1. Mélanger l'huile d'olive, le maïs, le thym, le romarin et l'ail dans une casserole moyenne et chauffer à feu moyen. Après 4 à 5 minutes, les herbes et l'ail commenceront à mijoter doucement. Ajouter les tomates et laisser mijoter doucement, en baissant le feu au besoin. Lorsque les tomates ont commencé à éclater et à se ratatiner, environ 8 minutes, retirer du feu, assaisonner avec 1/2 cuillère à café de sel et laisser refroidir. À l'aide d'une cuillère à trous, retirez délicatement les tomates et le maïs de l'huile, en réservant le mélange tomates-maïs et l'huile séparément.

2. Mélanger la ricotta, l'œuf, le Pecorino Romano, 1/2 cuillère à café de sel et la farine dans un bol moyen. Remuer juste pour combiner.

3. Retirez les herbes de l'huile d'olive réservée et jetez-les. Dans une sauteuse moyenne, chauffer environ 4 cuillères à soupe de l'huile réservée à feu moyen, en gardant le reste pour une autre utilisation. Ajouter les oignons verts tranchés et faire revenir doucement pendant 1 minute. Incorporer les tomates et le maïs réservés et retirer du feu.

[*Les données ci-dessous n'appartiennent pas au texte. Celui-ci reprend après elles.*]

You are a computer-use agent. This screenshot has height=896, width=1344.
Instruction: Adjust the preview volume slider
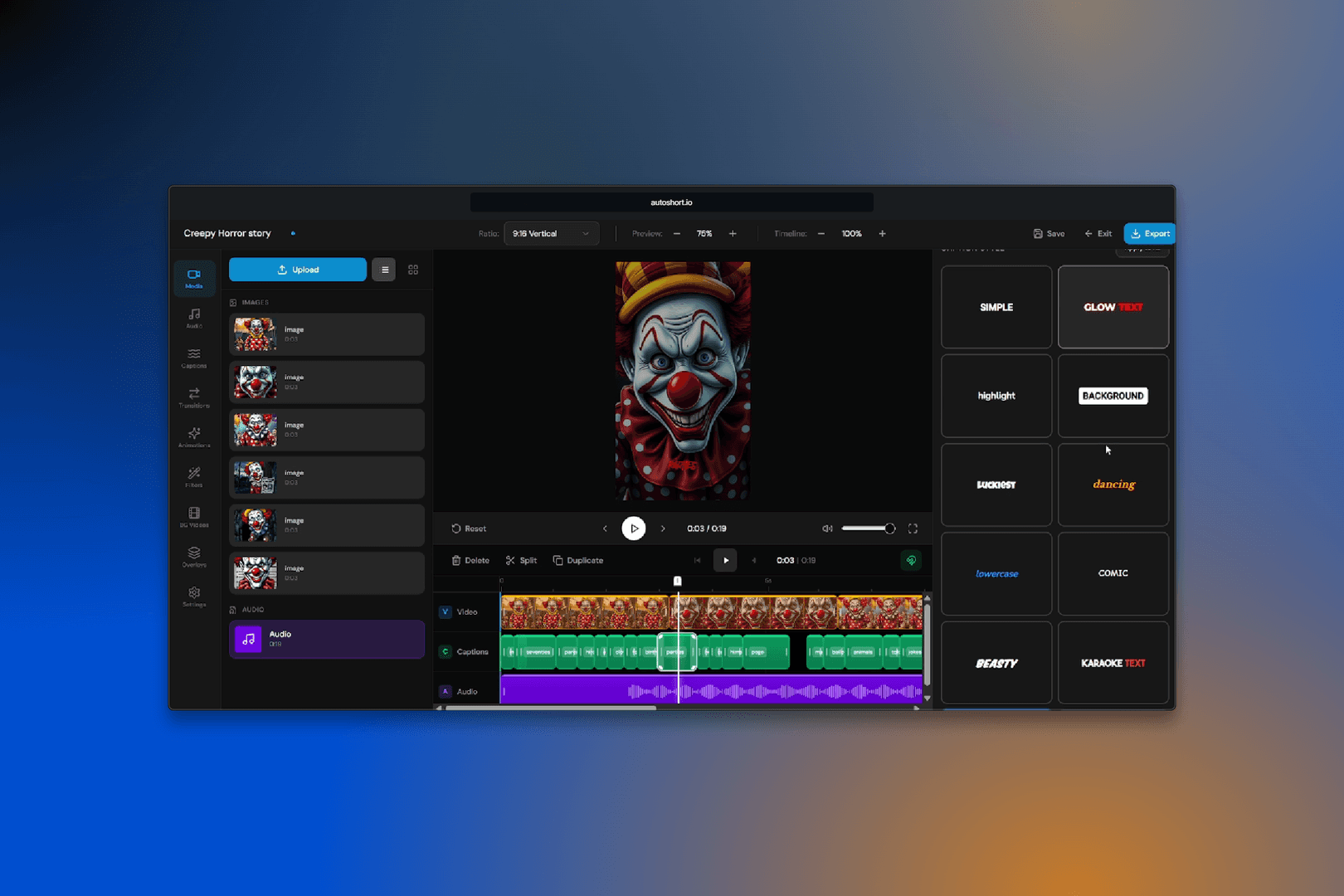point(868,528)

4. Porter à ébullition 1/2 gallon d'eau, puis réduire à ébullition douce. Assaisonner avec 2 cuillères à soupe de sel. Ajouter le mélange de ricotta dans 1 cuillère à soupe de cuillères à soupe, une à la fois. Cuire jusqu'à ce que les boulettes remontent à la surface de l'eau, environ 3 minutes, puis laisser cuire environ 20 secondes de plus. Retirer avec une cuillère à égoutter et ajouter au mélange oignon vert-tomate-maïs. Incorporer le beurre en remuant doucement la casserole pour combiner. Réchauffer à feu doux et garnir de basilic et de parmesan. Pour 4 personnes.